* What you are asked to do
Where pictures appear, omit them, and copy exactly only the lines from the start of the listing through the line containing "Task: Click the home icon in breadcrumb", both included.

* Records for this exercise
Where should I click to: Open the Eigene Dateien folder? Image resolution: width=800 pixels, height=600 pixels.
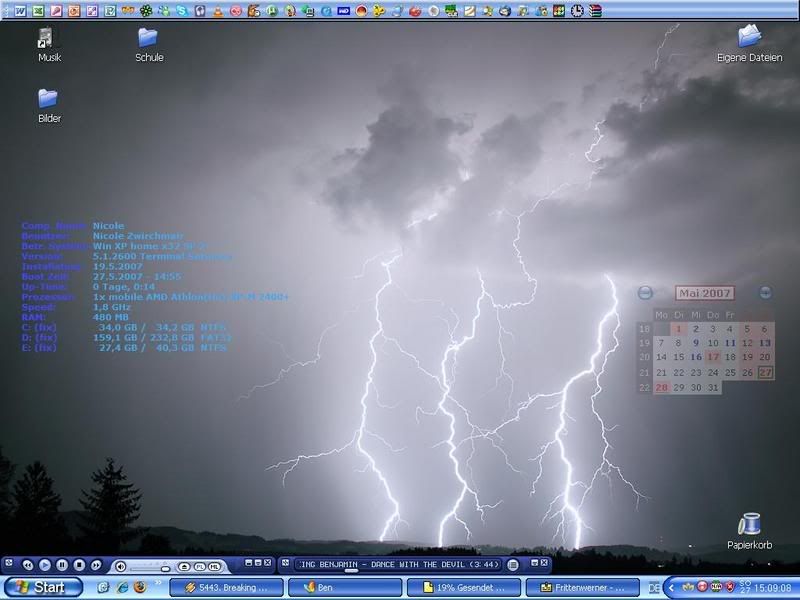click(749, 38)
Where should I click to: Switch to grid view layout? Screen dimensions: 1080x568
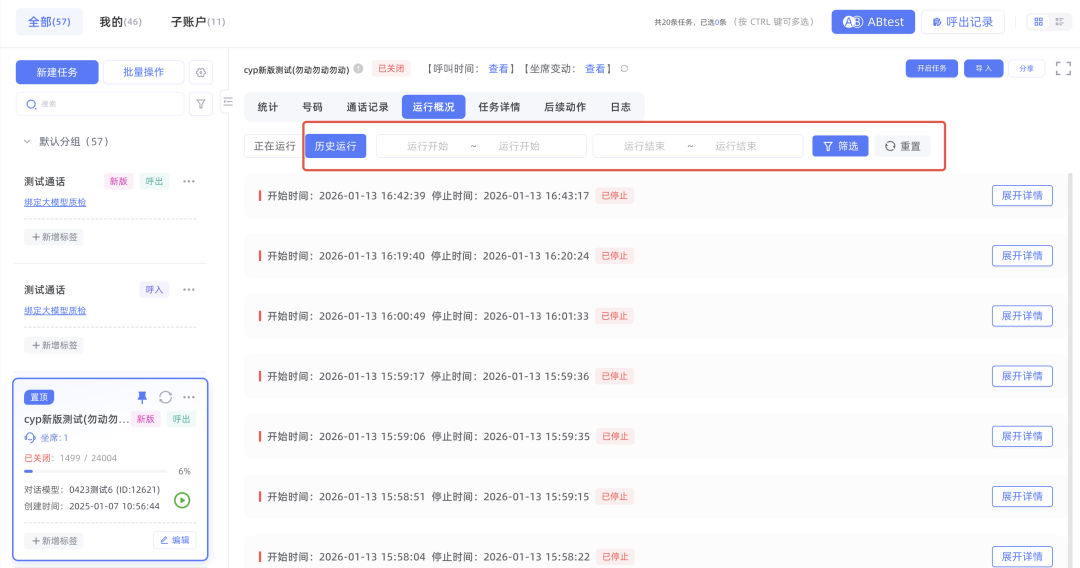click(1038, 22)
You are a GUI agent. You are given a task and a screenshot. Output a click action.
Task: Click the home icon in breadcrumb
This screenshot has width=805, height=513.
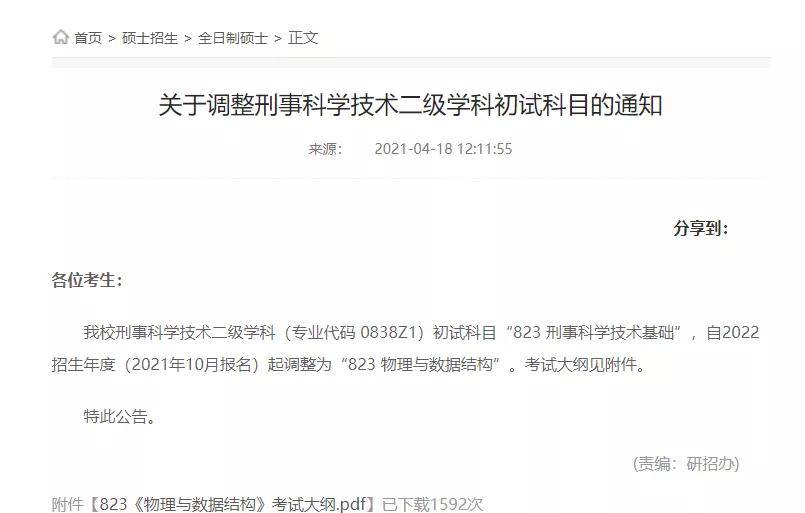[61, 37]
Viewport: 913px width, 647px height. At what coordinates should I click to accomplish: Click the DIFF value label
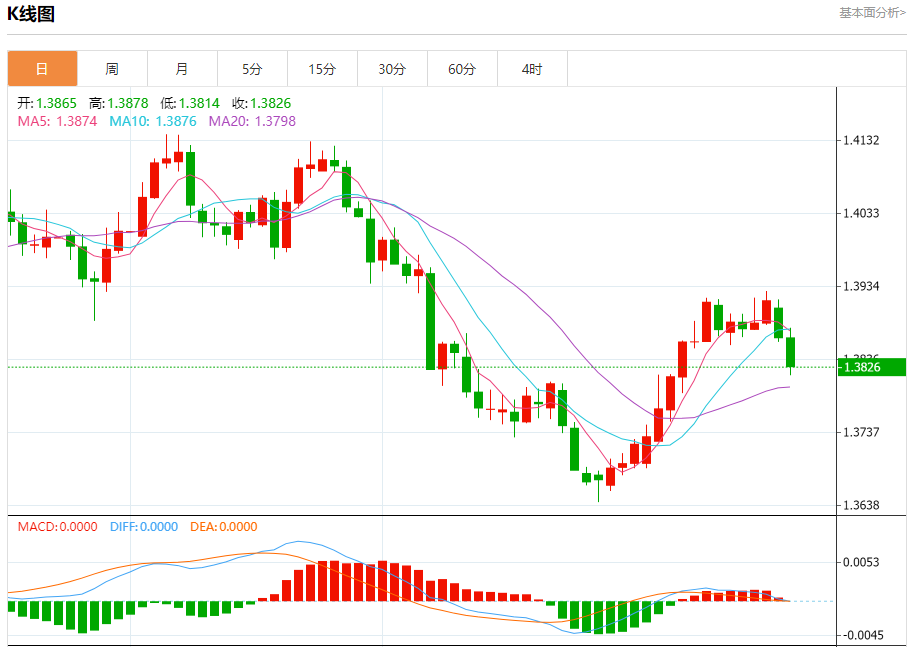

* Expected output
Where should I click to: Open the Eigene Dateien folder? Image resolution: width=800 pixels, height=600 pixels.
click(749, 38)
Where should I click to: Switch to grid view layout? Screen dimensions: 1080x568
click(1038, 22)
You are a GUI agent. You are given a task and a screenshot. Output a click action.
Task: Click the home icon in breadcrumb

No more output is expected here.